Para corroborar sus palabras señala los objetos que decoran el pequeño y cálido lugar, “como verás es todo reciclado, dos sillas de una, dos sillas de otra, no tiro nada, soy muy cachivachera y cada vez que voy al basural a tirar cosas me traigo otras que las reciclo. Como la puerta doble de entrada que estaba tirada en el basural, me llevó un mes restaurarla, pero era ésa o nada, porque no tenía puerta. Tirantes de pinotea que la gente descarta y yo rescato”.
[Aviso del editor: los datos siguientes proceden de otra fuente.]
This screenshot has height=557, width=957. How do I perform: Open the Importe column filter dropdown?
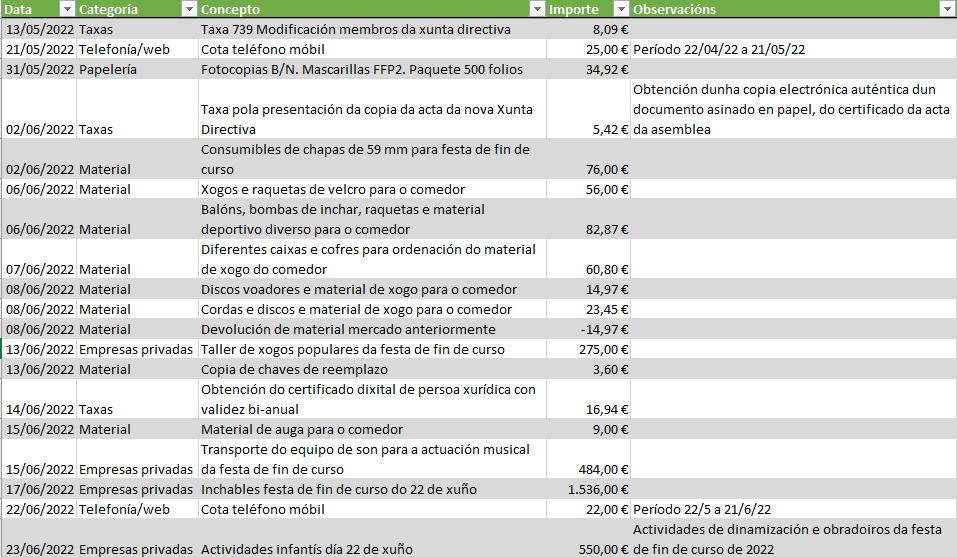coord(620,9)
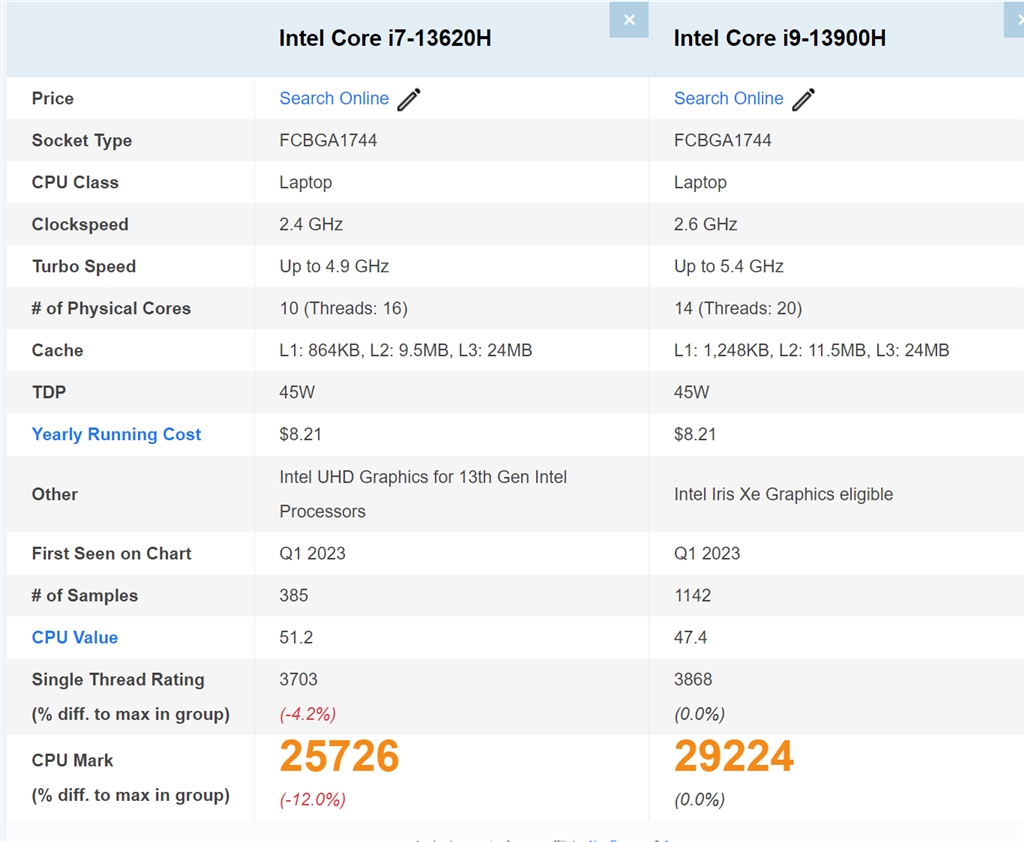Click the pencil icon beside i9-13900H price

[804, 99]
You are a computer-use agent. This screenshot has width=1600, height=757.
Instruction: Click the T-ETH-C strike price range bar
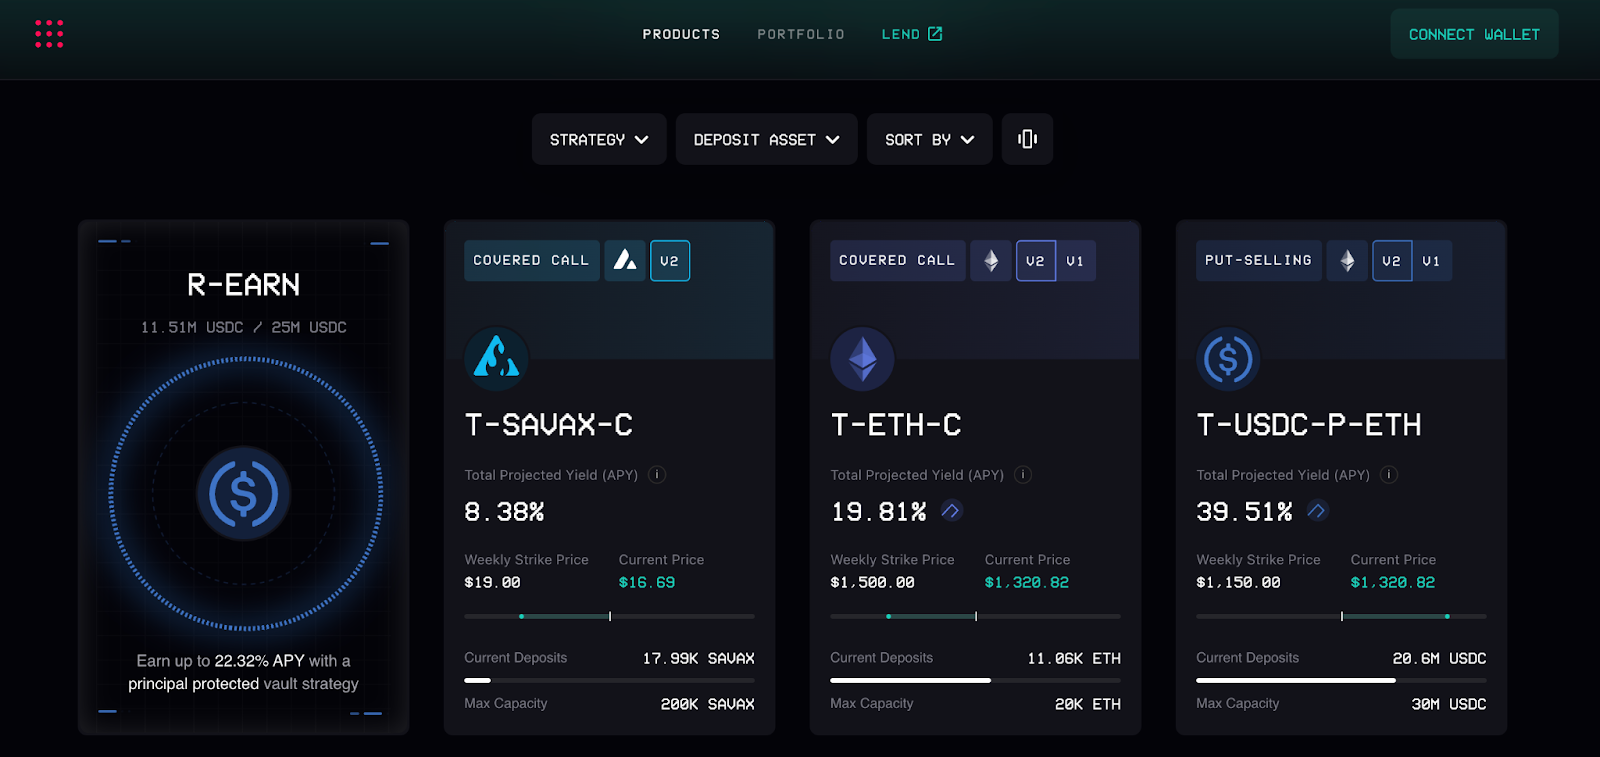click(x=975, y=616)
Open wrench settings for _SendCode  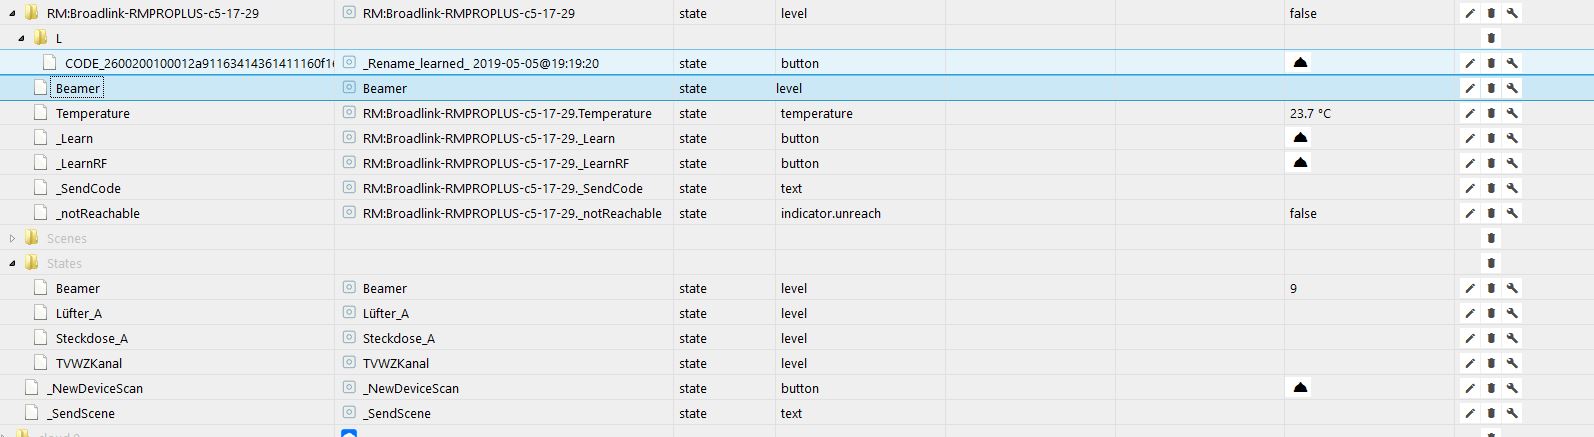(1512, 188)
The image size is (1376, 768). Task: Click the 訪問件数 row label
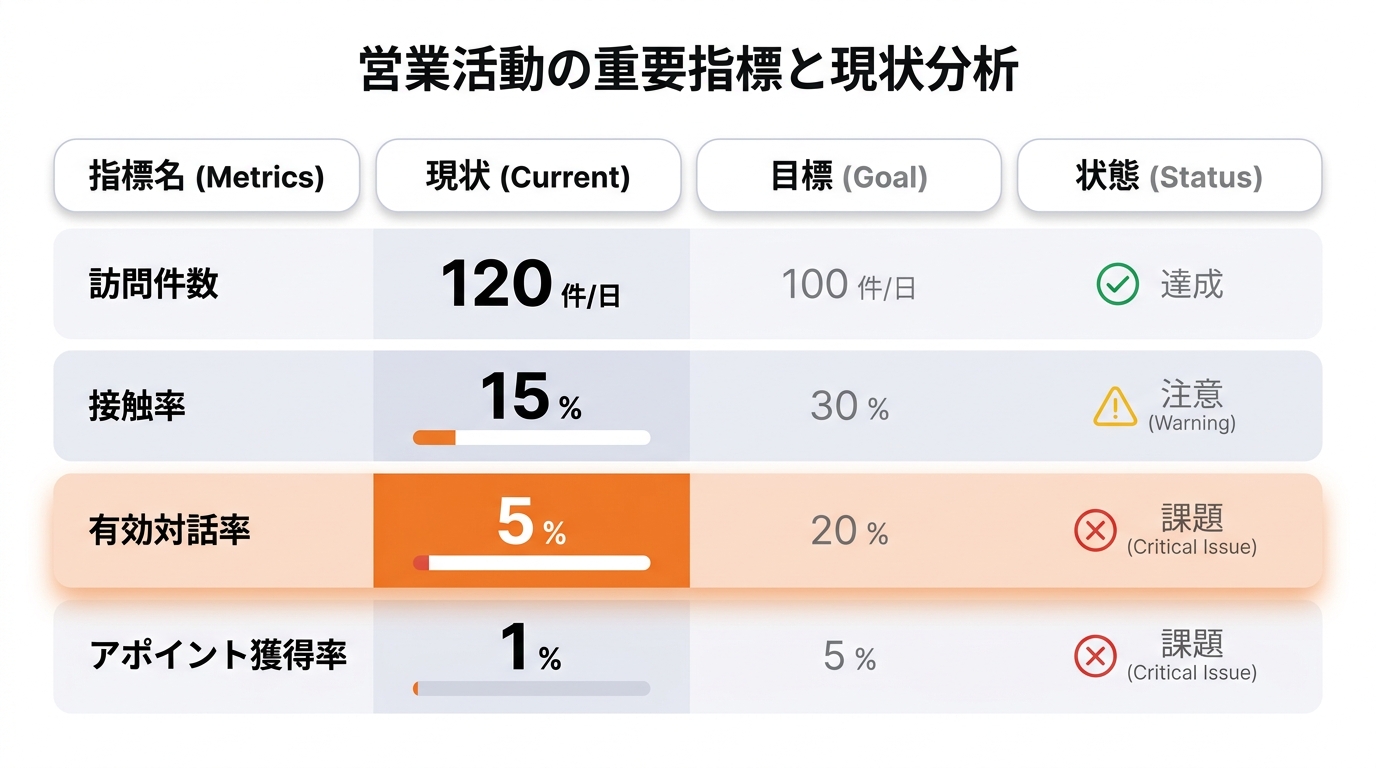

“La idea de los rayadores como veladores es porque acá se oxida todo, por eso fui descartando mis rayadores en los seis años que vivo en la localidad y es lo que uso como adorno en las mesas. Discos de vinilo que tengo por la herencia de un tío, de gente que no los quiere más. El teléfono de rueda era el que teníamos en mi casa de Tierra del Fuego, incluso conserva el número. El otro es el amarillo, el más moderno, aunque todavía le falta decoración al lugar”, describe.
“Una amiga muralista que trabaja en el museo de San Fernando hizo el dibujo en las paredes y en el baño está pintado con un mural de ella. Cada persona que viene me deja algo, el cuadro del salón lo trajo un cliente, el de las negras me lo regaló mamá”, comenta.